Dead Flash proves Bertrand Mandico is best tolerated in smaller doses

The experimental French director’s latest short, which played at Locarno, is typically absurdist and confrontational, but can Mandico distinguish trash from treasure?

16 August 2021

By Jessica Kiang

Dead Flash (2021)
Sight and Sound
  • Reviewed from the 2021 Locarno film festival.

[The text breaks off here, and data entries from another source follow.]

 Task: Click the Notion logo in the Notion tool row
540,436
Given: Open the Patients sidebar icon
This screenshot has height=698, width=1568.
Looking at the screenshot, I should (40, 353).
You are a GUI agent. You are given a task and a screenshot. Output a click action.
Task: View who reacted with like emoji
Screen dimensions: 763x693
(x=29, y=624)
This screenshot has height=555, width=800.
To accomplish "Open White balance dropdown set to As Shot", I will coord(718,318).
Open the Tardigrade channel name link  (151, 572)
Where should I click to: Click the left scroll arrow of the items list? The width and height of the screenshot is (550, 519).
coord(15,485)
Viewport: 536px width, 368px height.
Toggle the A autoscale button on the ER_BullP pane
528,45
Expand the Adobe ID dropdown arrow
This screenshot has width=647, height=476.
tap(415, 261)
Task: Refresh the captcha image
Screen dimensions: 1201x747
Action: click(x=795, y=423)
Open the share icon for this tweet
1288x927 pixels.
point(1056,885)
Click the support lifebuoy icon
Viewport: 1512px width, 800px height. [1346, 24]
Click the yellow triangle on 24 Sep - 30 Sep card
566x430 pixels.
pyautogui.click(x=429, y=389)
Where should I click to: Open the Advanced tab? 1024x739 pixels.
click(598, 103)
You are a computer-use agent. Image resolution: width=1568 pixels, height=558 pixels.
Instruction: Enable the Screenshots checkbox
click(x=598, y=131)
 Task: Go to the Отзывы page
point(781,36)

Bertrand Mandico’s two 2021 films, which played in separate competitive strands of the Locarno film festival, make a fine case study for how useful the different classifications of ‘short film’ and ‘feature’ can be, not just in signalling duration (his short Dead Flash being, at 37 minutes, not particularly short) but in managing viewer expectation – and in the case of Mandico’s very particular bag of aesthetic and thematic tricks, tolerance. After Blue, his sci-fi-inflected feature film which played in the main international competition, has from its very opening moments the weight and heft of its subsequent 130 minutes dragging intolerably at its garishly surrealist, amateurishly acted, undeniably striking imagery, necessitating a frustratingly futile search for narrative guardrails to pull one’s wavering attention through the quagmire.

Dead Flash (2021)

By contrast, we can approach Dead Flash – by virtue of its shorter length which in turn affects the film in subtler, subconscious ways – in a more skittishly playful, participatory frame of mind, such as one might apply to an essay or a video installation. This is a significant boon for a work that moves seemingly unmotivated and without warning from one pungently strange scene to the next.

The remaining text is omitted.